Vinci’s airports worldwide
So an investment in Australia might even be considered as risky as the concession Vinci took on at Belgrade’s Nikola Tesla airport earlier this year, except that large-scale investments are not required as part of this deal.
IFM is already well represented at Australian airports
Of the others on the shortlist, IFM Investors is possibly better known for its investments in Europe (Manchester Airports Group, Flughafen Wien) than for what it has in Australia, but that latter portfolio is impressive: eight airports from Perth on the west coast to Darwin in the north, Brisbane in the east and Launceston in the south.
QIC Global Infrastructure was established in 2006 and manages approximately USD6.8 billion of infrastructure assets. It is an investor in Brisbane Airport Corporation Holdings, with directorship. In Mar-2019 it took another plunge into the dark when it acquired, together with Dutch pension fund APG and Swiss Life, Macquarie’s 36% stake in the Brussels Airport Company.
QIC looks for a large population catchment area supported by population growth when considering airport investments in Australia. That isn’t really the case in Tasmania, where the entire population is barely more than 0.5 million.
UniSuper is yet another Australian superannuation fund that provides pension services to employees of Australia's higher education and research sector and it has been a regular investor in Australian airports since the late 1990s.
In Mar-2015 UniSuper acquired 40 million Sydney Airport shares from the Public Sector Pension Investment Board of Canada under a USD166 million trade agreement. The acquisition increased UniSuper's stake in the airport to 14%, though it was already Sydney Airport's largest shareholder, with a 12.6% holding. It is also an investor at two Adelaide airports and at the Gold Coast airport.
Two new funds join the throng of investors
This transaction also introduces two new entrants to the crowded sector and both of them, again, are pension funds.
CBUS Super is one of Australia's largest public offer industry superannuation funds. Established in 1984 for the construction, building and allied industries, CBUS has more than 777,000 members and manages more than AUD50 billion of members' funds. In Jun-2019 CEO David Atkins spoke about diversifying the investment strategy.
So, similarly as an industry fund is HESTA (its strapline is, “We’re an industry fund…yep, one of those!”). It is a pension fund for workers in the health and community service sectors and has AUD46 billion in funds under management.
Neither CBUS nor HESTA has industry experience, but that might not matter if they were to win and take a hands-off, diligence-only, approach to the airport.
Of the other contenders, Vinci has the international ‘clout’ but knows nothing of Australia and it is committed heavily elsewhere.
IFM is already well represented in Australia and must be a front runner.
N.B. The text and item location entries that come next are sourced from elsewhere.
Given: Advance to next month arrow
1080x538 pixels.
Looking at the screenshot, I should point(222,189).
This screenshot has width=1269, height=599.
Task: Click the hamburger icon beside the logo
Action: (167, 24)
QIC could become preoccupied with its strange investment at Brussels, very distant from Australia, and UniSuper’s focus seems to be on Sydney, where a second airport is being built.
Steady passenger growth but falling in 2019, in line with other airports
Hobart Airport has enjoyed steady passenger traffic growth in the past eight years but growth has reduced quite dramatically in 1H2019, broadly in line with bigger airports across the country.
Hobart Airport passenger numbers and growth: 2012-2019 (YTD)
More equity could become available later
Two issues which impact on the transaction are that while this deal only concerns the equity held by Macquarie, an Australian company, a larger segment of the airport may come up for sale, with the other shareholder Tasplan mulling a sell-down of some of its shareholding.
This organisation, yet another super fund, will decide later on whether to sell.
Moreover, the airport is subject to a 49% cap on foreign ownership, which may make it difficult for larger offshore buyers, unless they are prepared to take a minority interest alongside a local partner.